When he was a child, Ebosetale Okoruwa thought his mom, a pediatrician, had a pretty cool job. Then, when he was about 7 years old, she showed him a video of her helping deliver a baby. At that moment, the young Okoruwa decided medicine wasn’t for him after all.
Even so, Okoruwa remained intrigued by the sciences. A decade later, when he came to the University of Iowa as an undergraduate, he decided to study biochemistry. During his junior year, a period when Okoruwa was thinking hard about career choices, he shadowed a pediatric dentist in his hometown of Council Bluffs, Iowa.
The experience showed Okoruwa another way he could help children, and another way to use scientific and medical knowledge in a career.
“The dentist I shadowed had such a presence in his clinic and in the community, and he could talk to anyone—to kids and to their parents,” says Okoruwa. “The experience really was a springboard for me into dentistry.”
Okoruwa often reflects on how far he’s come since he started dentistry school—a path that has allowed him to learn from nationally recognized professors and researchers.
“Thanks to my mother, I was exposed very early on to health care and medical professions,” Okoruwa says. “I always knew it was something I wanted to pursue. Now, as I prepare to graduate, I feel like I’m realizing a goal I set for myself when I was still very young. It’s an incredible feeling.”
Now in his fourth year at the UI College of Dentistry, he recently finished a rotation in a pediatric dental clinic in Denver, Colorado, and is already thinking about his next step: a residency program in pediatric dentistry at the University of Minnesota.
Getting accepted into the residency program was made easier, Okoruwa says, by the fact that the UI College of Dentistry has a strong reputation in dental and oral health research. During his interviews, professors asked him about specific UI research efforts, as well as the professors who spearheaded them.
“The University of Iowa is definitely right up there at the top in terms of best dental schools,” says Okoruwa. “Everywhere I went for residency program interviews, people were like, ‘Oh, you’re from Iowa,’ and they wanted to talk to me about the faculty and the research we do here.

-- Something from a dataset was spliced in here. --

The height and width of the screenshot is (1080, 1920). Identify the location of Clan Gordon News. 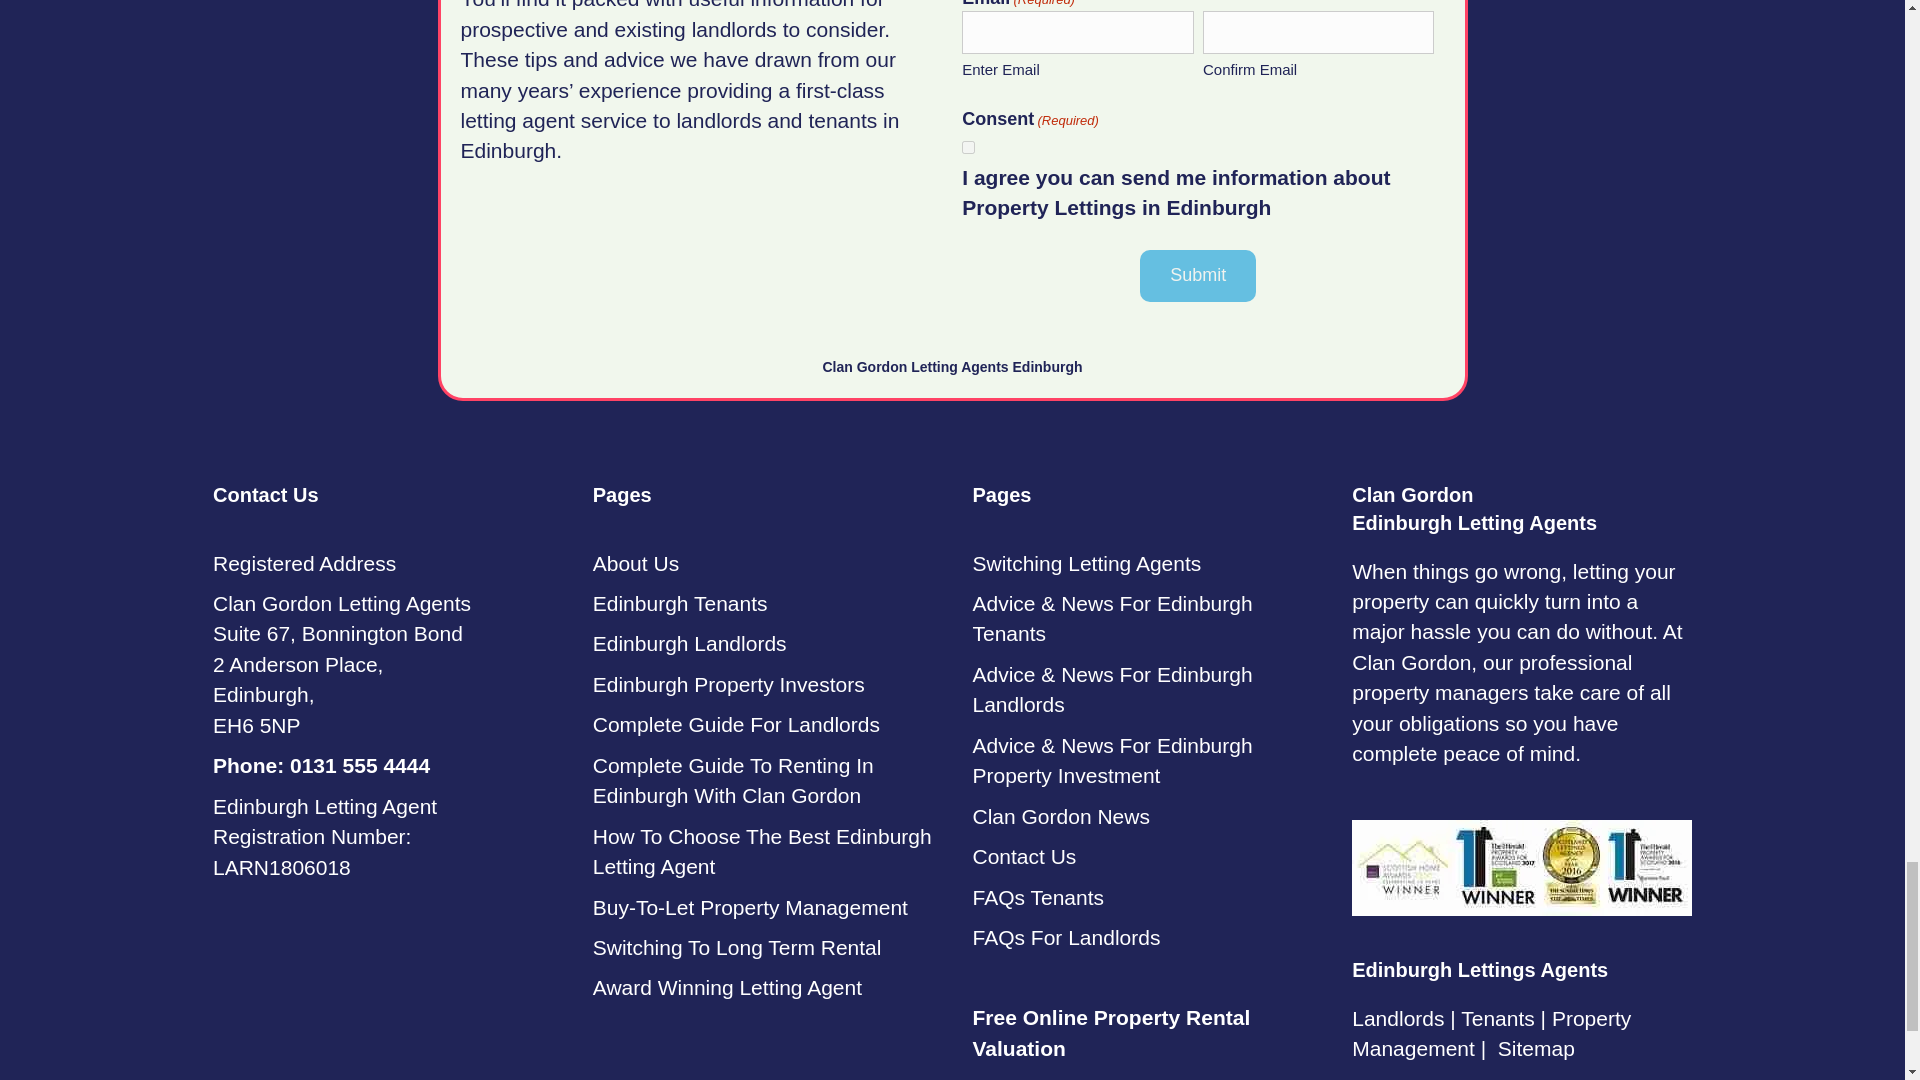
(1060, 816). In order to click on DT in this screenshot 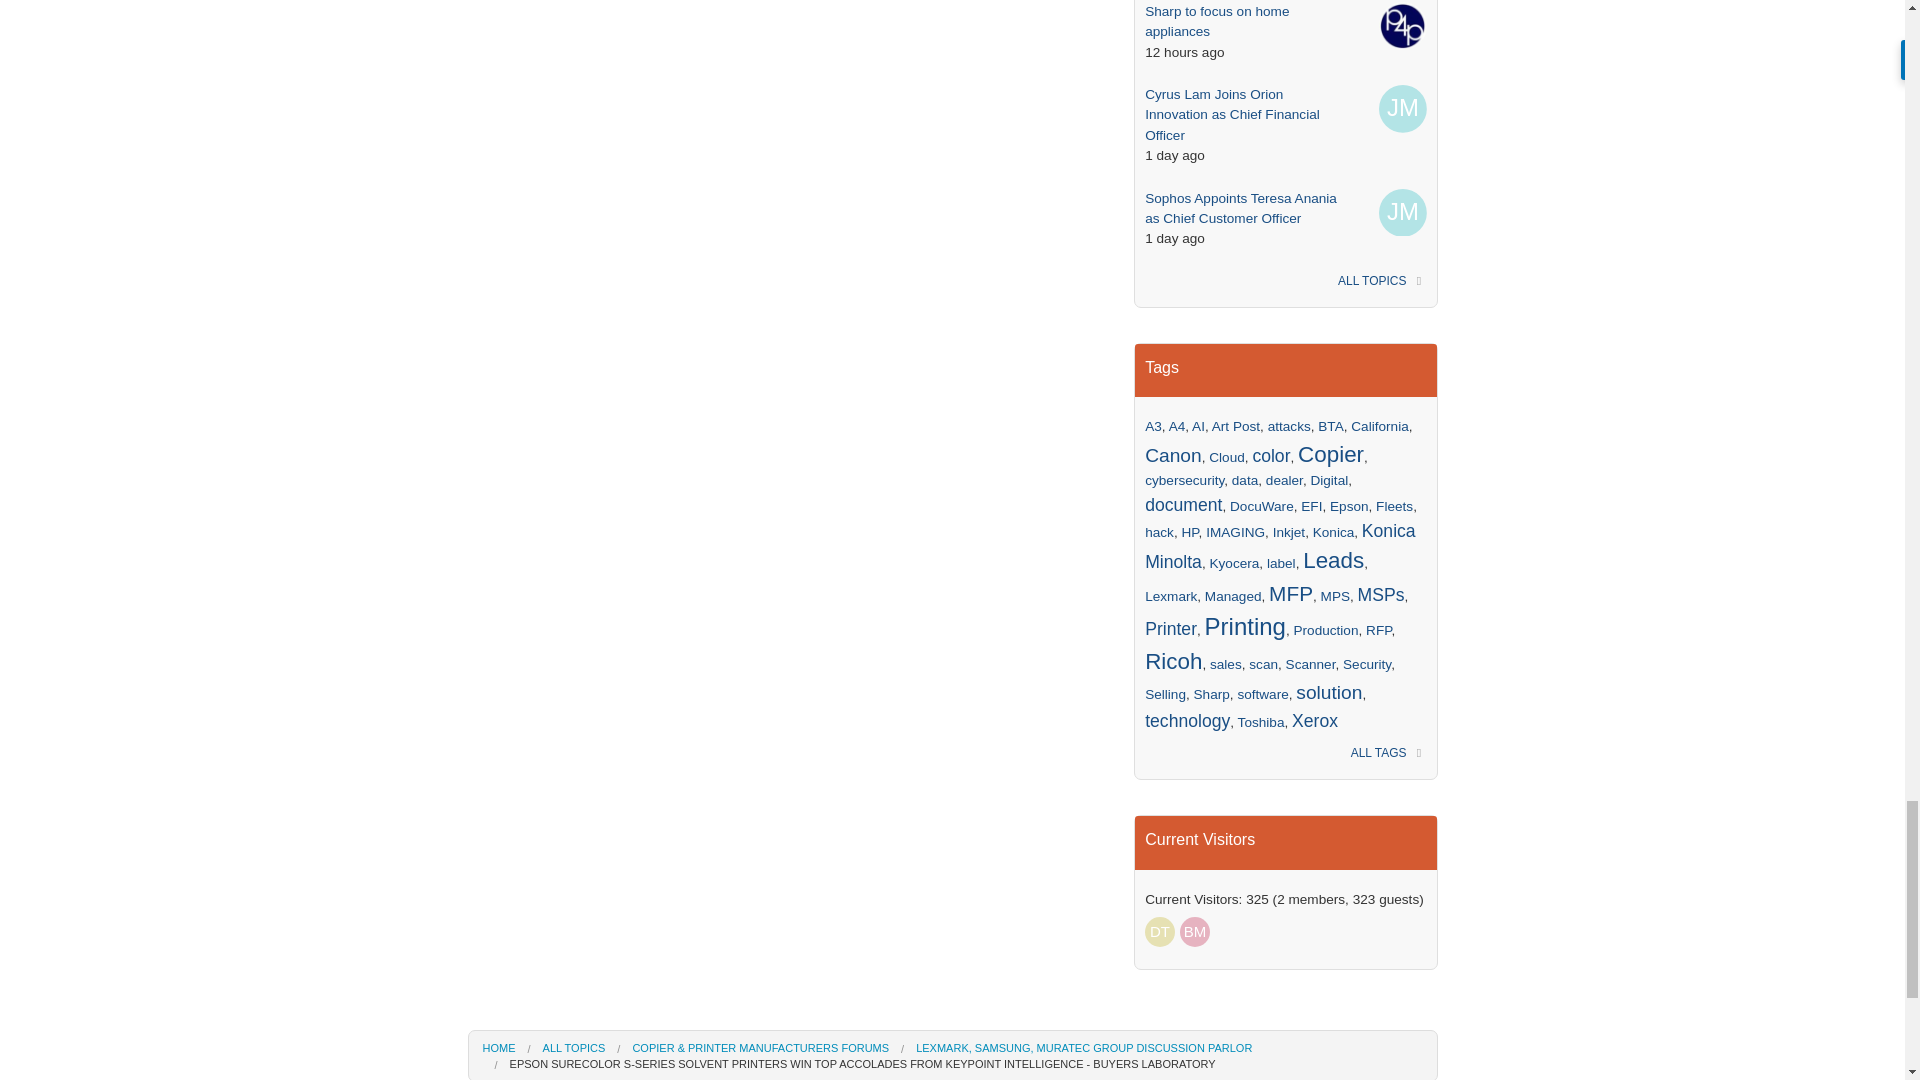, I will do `click(1160, 932)`.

I feel like the college’s reputation definitely gave me an inside edge.”
UI College of Dentistry Dean David Johnsen says the college’s balance of top-notch professors and cutting-edge research sets it apart from its competitors. For students, the opportunity to work with researchers and learn about the science behind dental techniques also is a way to stand out in the job market.
“Our students regularly outperform students from other dental colleges on national board exams, and all of them are highly sought after upon graduation, either for jobs in dental practices or for advanced programs such as residencies,” Johnsen says.
As Okoruwa prepares to leave the UI, he’s also cognizant of what he’ll be leaving behind: a college that has been his home for the past four years, and a group of professors and friends he will never forget.
“For me, the college was always a very welcoming place, a place where people always say hello and always have time to stop and talk with you,” says Okoruwa. “I feel like we’re sort of a big family, and that’s been a great environment to be in for the past four years.”
About the UI College of Dentistry
- About 80 percent of Iowa dentists are alumni of the UI College of Dentistry, delivering an estimated $800 million in dental care to Iowa citizens.
- An estimated 98 percent of Iowans are within a 30-minute drive of practicing alumni.
- The college received 882 applications for 80 slots for the 2017 entering class.
- The College of Dentistry dental clinic had more than 170,000 patient visits in 2015–16.
- The college has 27 outreach programs that served 98 Iowa counties in 2015–16.